Aku bertanya, “Bukankah kalian sudah melakukan itu?” Aku sudah mendapat bantuan dari anggota lain. Jika aku mengingat kembali kenangan masa laluku, setiap gerakan dan setiap lirik lagu—aku belum pernah melakukan apa pun sendiri. Aku hanya ingat anggota-anggota lain membantuku dalam setiap bagian sekecil apa pun.
“Tidak, tidak, bukan hanya sampai level itu~ Tapi kami benar-benar akan selalu mendukungmu dan mendorongmu sampai kamu bisa melakukannya.”
“Ah, apa?”
“Jangan takut. Setidaknya kau tidak akan mati.” Sepertinya para anggota menyarankan pelatihan khusus sebagai bentuk hukuman; aku yakin mereka pasti marah karena aku tiba-tiba menyatakan niatku untuk pergi saat fajar.
“Tidak, saya bersyukur.” Lagipula saya harus meningkatkan kemampuan saya. Saya senang mereka bersedia mengambil alih tugas-tugas yang seharusnya saya minta sebagai bantuan. Tapi yang terpenting—
*’Seperti yang diharapkan, mereka orang-orang hebat.’ *Aku menatap sekeliling ke arah anggota-anggotaku. Hidupku memang tidak terlalu panjang, tetapi aku belum pernah bertemu orang-orang sebaik mereka selama 24 tahun hidupku. Bagaimana aku harus mengungkapkannya? Akhirnya aku merasa benar-benar kembali ke rumah.
“Eh, apa-apaan ini?”
“Apakah dia menangis?”
Para anggota saya bertanya apakah dia menangis, tetapi pertanyaan itu tidak ditujukan kepada saya.
“Hahaha! Yeon-Hoon menangis lagi!”
Mata Yeon-Hoon berkaca-kaca di belakangku. Dia berkata, “Tae-Yoon… terima kasih karena tidak meninggalkan grup…”

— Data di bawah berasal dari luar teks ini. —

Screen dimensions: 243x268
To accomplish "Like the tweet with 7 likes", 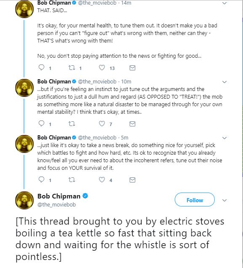I will click(102, 123).
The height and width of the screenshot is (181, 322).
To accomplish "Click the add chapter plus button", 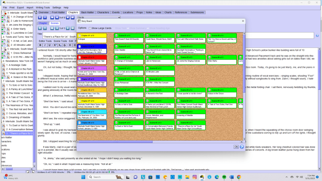I will (40, 18).
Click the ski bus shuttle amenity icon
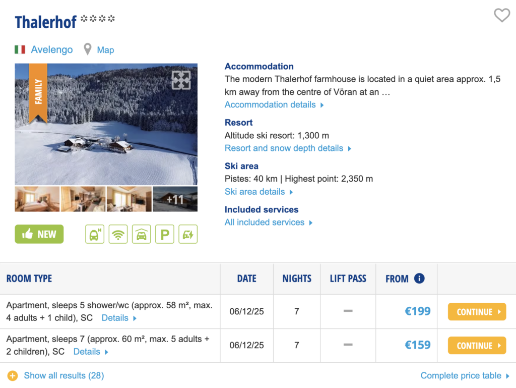Viewport: 516px width, 388px height. coord(95,234)
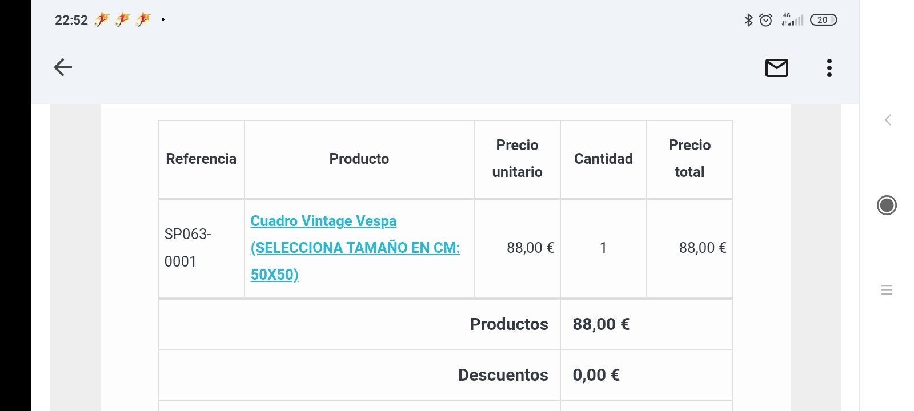Click the 50X50 size link text

(x=274, y=275)
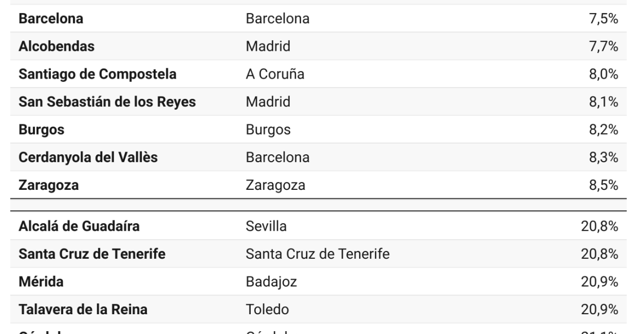
Task: Select Talavera de la Reina entry
Action: pyautogui.click(x=83, y=310)
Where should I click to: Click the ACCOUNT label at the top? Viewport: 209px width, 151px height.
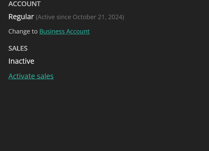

Aku berkata, “Astaga, Yeon-Hoon…” Aku heran bagaimana orang yang berhati lembut ini bisa mendapatkan SIM; kupikir dia pasti akan menangis sambil memegang kemudi.

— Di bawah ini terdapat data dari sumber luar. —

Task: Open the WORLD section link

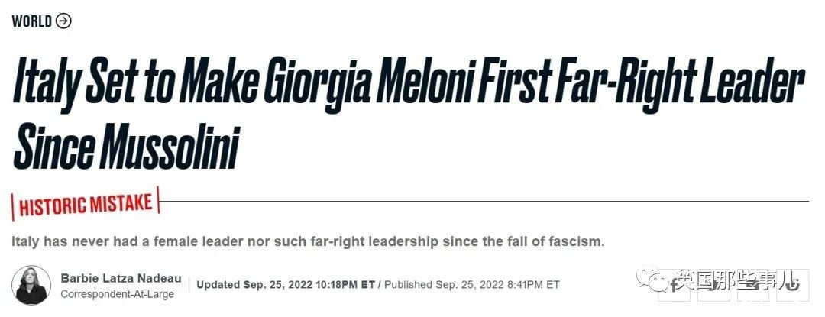Action: pyautogui.click(x=31, y=21)
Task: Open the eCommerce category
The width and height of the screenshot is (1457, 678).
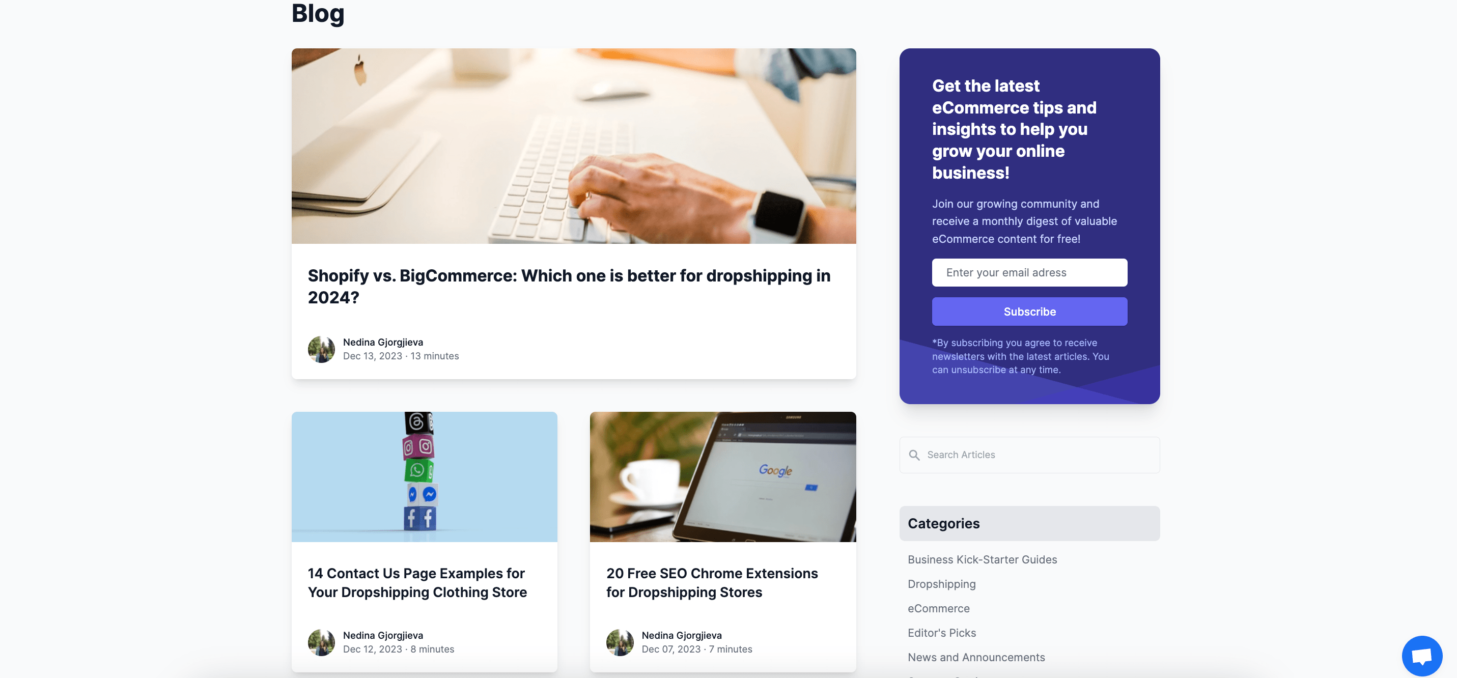Action: (x=939, y=607)
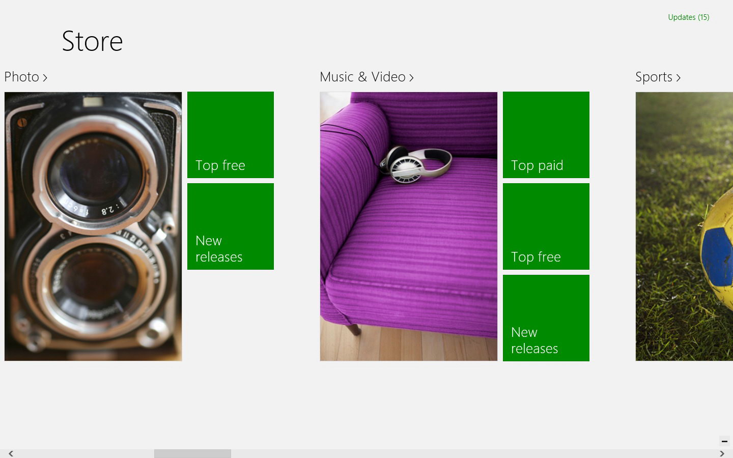This screenshot has height=458, width=733.
Task: Open the soccer ball Sports thumbnail
Action: (x=684, y=226)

“Hmph.” Yeon-Hoon berusaha keras menahan air matanya dan mengatur emosinya.
“Pwehh. Ayo kita tidur sekarang, teman-teman. Hari ini benar-benar hari yang panjang…,” kata Yeon-Hoon dan masuk ke bawah selimut lebih dulu. Anggota lainnya juga berbaring berdampingan.
“Tae-Yoon, kemari.” Yeon-Hoon menepuk kursi di sebelahnya sekali lagi. Aku pergi ke sana dan berbaring.
“Selamat malam semuanya~”
“Selamat malam.”
“Sampai besok.”
“Semuanya, mari kita pertahankan ini.”
Dan seperti itulah, semua orang mulai mengucapkan salam satu per satu di malam yang sejuk seperti ini.

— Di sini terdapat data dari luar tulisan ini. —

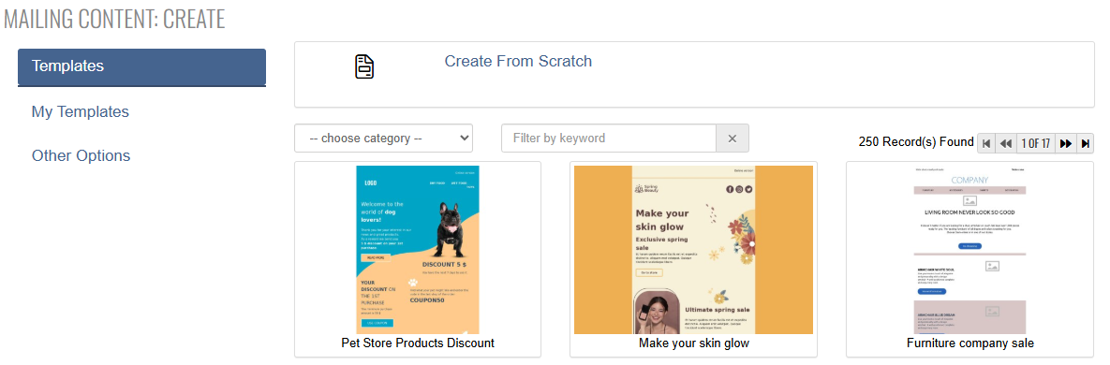Click the Twitter icon in skin glow preview
The width and height of the screenshot is (1110, 365).
(747, 189)
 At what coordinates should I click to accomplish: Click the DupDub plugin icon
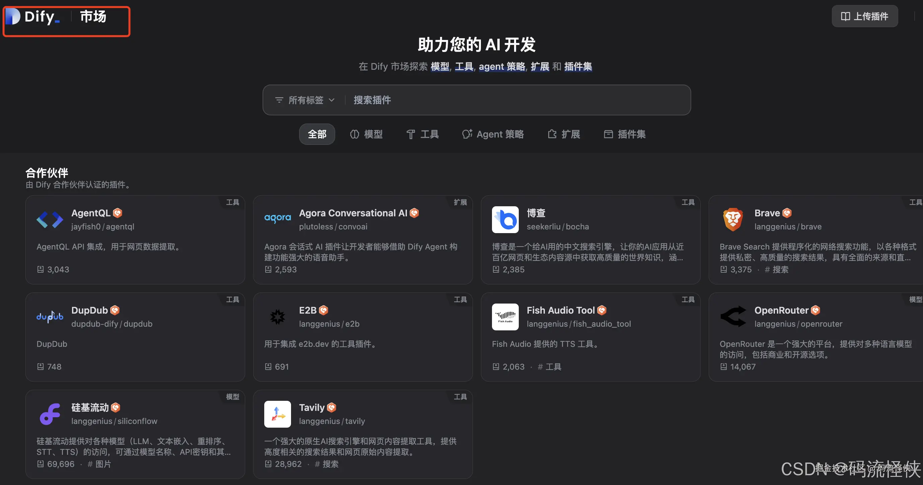coord(50,316)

“Selamat malam semuanya.” Begitu pula denganku. Untuk pertama kalinya dalam 5 tahun, aku mengucapkan selamat malam kepada mereka. Meskipun aku merasakan gelombang kegembiraan di hatiku—
[Raih 100.000 penjualan album untuk album debut Anda di minggu pertama.]
*’Apa?’ *Misi selanjutnya datang di waktu yang paling buruk.
[Hitung Mundur D-365]
[Jika berhasil, Anda akan melanjutkan ke misi berikutnya.]
[Jika gagal, anggota Kang Do-Seung akan mati.]
Isi dari misi tersebut bahkan lebih buruk lagi.